> _Task prompt_
The expected response is the full set of records, unchanged.

> _Source information_
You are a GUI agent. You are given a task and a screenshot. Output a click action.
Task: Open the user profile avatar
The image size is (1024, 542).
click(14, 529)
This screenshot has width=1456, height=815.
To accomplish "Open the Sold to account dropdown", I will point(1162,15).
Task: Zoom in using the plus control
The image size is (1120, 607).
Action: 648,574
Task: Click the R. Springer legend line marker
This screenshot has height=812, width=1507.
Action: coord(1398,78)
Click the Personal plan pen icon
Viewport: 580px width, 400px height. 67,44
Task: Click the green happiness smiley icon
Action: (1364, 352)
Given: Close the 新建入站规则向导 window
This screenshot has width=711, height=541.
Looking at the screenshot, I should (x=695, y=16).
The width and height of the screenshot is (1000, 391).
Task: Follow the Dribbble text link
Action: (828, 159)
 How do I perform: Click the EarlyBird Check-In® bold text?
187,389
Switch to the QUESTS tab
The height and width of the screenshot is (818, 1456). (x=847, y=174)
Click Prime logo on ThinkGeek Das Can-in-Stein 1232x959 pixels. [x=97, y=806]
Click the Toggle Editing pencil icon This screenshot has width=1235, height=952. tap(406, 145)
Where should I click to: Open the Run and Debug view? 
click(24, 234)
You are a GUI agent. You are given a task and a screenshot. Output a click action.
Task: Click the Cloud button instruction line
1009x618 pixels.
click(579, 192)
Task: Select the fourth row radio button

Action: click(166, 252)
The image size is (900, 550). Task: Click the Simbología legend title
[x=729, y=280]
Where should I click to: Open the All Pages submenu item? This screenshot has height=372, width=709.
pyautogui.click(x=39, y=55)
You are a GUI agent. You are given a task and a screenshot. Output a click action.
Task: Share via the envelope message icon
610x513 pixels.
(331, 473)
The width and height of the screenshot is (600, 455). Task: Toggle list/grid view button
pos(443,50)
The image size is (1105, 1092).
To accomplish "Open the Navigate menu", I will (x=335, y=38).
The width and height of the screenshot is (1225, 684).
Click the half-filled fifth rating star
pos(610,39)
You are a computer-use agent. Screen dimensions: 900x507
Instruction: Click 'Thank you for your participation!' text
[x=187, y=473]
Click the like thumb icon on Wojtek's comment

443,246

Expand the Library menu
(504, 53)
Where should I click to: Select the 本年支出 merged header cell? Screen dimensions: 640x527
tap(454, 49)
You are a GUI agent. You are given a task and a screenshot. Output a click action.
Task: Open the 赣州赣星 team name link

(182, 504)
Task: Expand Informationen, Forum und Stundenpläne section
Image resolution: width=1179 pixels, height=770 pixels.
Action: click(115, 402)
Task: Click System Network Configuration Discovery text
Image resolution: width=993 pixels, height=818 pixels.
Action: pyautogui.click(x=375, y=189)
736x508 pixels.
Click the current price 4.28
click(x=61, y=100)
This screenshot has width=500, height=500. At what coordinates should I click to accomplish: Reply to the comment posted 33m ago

> _Your response_
You are a GUI agent. You are given a task and a screenshot. Output a click action.
Task: Open the user profile avatar
The image size is (1024, 542).
click(14, 529)
This screenshot has width=1456, height=815.
To accomplish "Open the Sold to account dropdown", I will point(1162,15).
Task: Zoom in using the plus control
The image size is (1120, 607).
Action: 648,574
Task: Click the R. Springer legend line marker
This screenshot has height=812, width=1507.
Action: coord(1398,78)
Click the Personal plan pen icon
Viewport: 580px width, 400px height. 67,44
Task: Click the green happiness smiley icon
Action: (1364, 352)
Given: Close the 新建入站规则向导 window
This screenshot has width=711, height=541.
Looking at the screenshot, I should (x=695, y=16).
The width and height of the screenshot is (1000, 391).
Task: Follow the Dribbble text link
Action: (828, 159)
 How do I perform: Click the EarlyBird Check-In® bold text?
187,389
Switch to the QUESTS tab
The height and width of the screenshot is (818, 1456). (x=847, y=174)
Click Prime logo on ThinkGeek Das Can-in-Stein 1232x959 pixels. [x=97, y=806]
Click the Toggle Editing pencil icon This screenshot has width=1235, height=952. tap(406, 145)
Where should I click to: Open the Run and Debug view? 
click(24, 234)
You are a GUI agent. You are given a task and a screenshot. Output a click action.
Task: Click the Cloud button instruction line
1009x618 pixels.
click(579, 192)
Task: Select the fourth row radio button

Action: click(166, 252)
The image size is (900, 550). Task: Click the Simbología legend title
[x=729, y=280]
Where should I click to: Open the All Pages submenu item? This screenshot has height=372, width=709.
pyautogui.click(x=39, y=55)
You are a GUI agent. You are given a task and a screenshot. Output a click action.
Task: Share via the envelope message icon
610x513 pixels.
(331, 473)
The width and height of the screenshot is (600, 455). Task: Toggle list/grid view button
pos(443,50)
The image size is (1105, 1092).
To accomplish "Open the Navigate menu", I will (x=335, y=38).
The width and height of the screenshot is (1225, 684).
Click the half-filled fifth rating star
pos(610,39)
You are a computer-use agent. Screen dimensions: 900x507
Instruction: Click 'Thank you for your participation!' text
[x=187, y=473]
Click the like thumb icon on Wojtek's comment

443,246

Expand the Library menu
(504, 53)
Where should I click to: Select the 本年支出 merged header cell? Screen dimensions: 640x527
tap(454, 49)
You are a GUI agent. You are given a task and a screenshot. Output a click action.
Task: Open the 赣州赣星 team name link

(182, 504)
Task: Expand Informationen, Forum und Stundenpläne section
Image resolution: width=1179 pixels, height=770 pixels.
Action: click(115, 402)
Task: Click System Network Configuration Discovery text
Image resolution: width=993 pixels, height=818 pixels.
Action: pyautogui.click(x=375, y=189)
736x508 pixels.
Click the current price 4.28
click(x=61, y=100)
This screenshot has width=500, height=500. At what coordinates should I click to accomplish: Reply to the comment posted 33m ago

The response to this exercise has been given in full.